Joseph represented Catholic Priest and human rights activist Fr. Gérard Jean-Juste, who was designated a prisoner of conscience by Amnesty International following his multiple arrests in 2004 and 2005.

In January 2007, Joseph testified before the Inter-American Court of Human Rights in Costa Rica, in the case of Yvon Neptune v. Haiti, the first Haitian case that the Court had considered. On 6 May, the Court ruled that the Haitian government had violated 11 provisions of the American Convention on Human Rights by keeping Neptune, a former prime minister, in detention and failing to try his case with sufficient speed.

In 2010, Joseph and the BAI worked with a number of victims of sexual abuse in the IDP camps created following the 2010 Haiti earthquake.

In January 2012, Joseph spoke out against a ruling by a judge that former dictator Jean Claude Duvalier would be tried only for embezzlement and corruption charges, rather than human rights abuses.

== Threats and intimidation ==
Under Haiti's interim government (2004–2006), Joseph represented alleged political prisoners, including top former government officials, journalists and grassroots organizers. His advocacy generated frequent threats; his family was forced to leave the country, and Amnesty International issued an Urgent Action alert out of concern for his safety in November 2004. His family received political asylum from the U.S. and now resides in Miami.

In late 2012, Joseph reported increasing levels of intimidation attempts against him and stated his belief that he was being targeted by the Haitian government.

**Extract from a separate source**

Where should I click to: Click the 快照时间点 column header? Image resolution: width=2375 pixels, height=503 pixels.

On 28 September, Jean Renel Sénatus, former Chief Prosecutor of Port-au-Prince, stated that he had been dismissed by the Ministry of Justice after refusing to order the arrest of 36 opposition activists, including Joseph. The reports caused Amnesty International to begin another "Urgent Action" letter-writing campaign on Joseph's behalf, calling on authorities to investigate the threats. The alleged intimidation was also protested by the Center for Justice and Accountability, the Center for Economic Policy and Research, the US National Lawyers Guild, US Congressman John Conyers, and the Center for Constitutional Rights.

==Political opinions==

Joseph considered MINUSTAH as an occupation force. According to him, the United States used the United Nations to control the politics in Haiti indirectly. Brazil only took part in the operation because the US offered a permanent seat in the United Nations Security Council.

After the arrest of the Brazilian ex-president Luiz Inácio Lula da Silva due to Operation Car Wash, he signed a letter stating that Lula was a political prisoner.

==Death==
Joseph died following a traffic collision on 31 March 2025. He was 62.

==Awards and recognition==
In 2009, Joseph won the Katharine and George Alexander Law Prize from the Santa Clara University Law School, and the Judith Lee Stronach Human Rights Award from the Center for Justice & Accountability. He delivered the Judge Leon A. Higginbotham Human Rights Lecture at the University of Pennsylvania in November 2011, and was recognized by the Center for Constitutional Rights in New York in June 2012 for his "extraordinary work." He delivered the commencement address in May 2013 for graduates of the Indiana University Robert H. McKinney School of Law.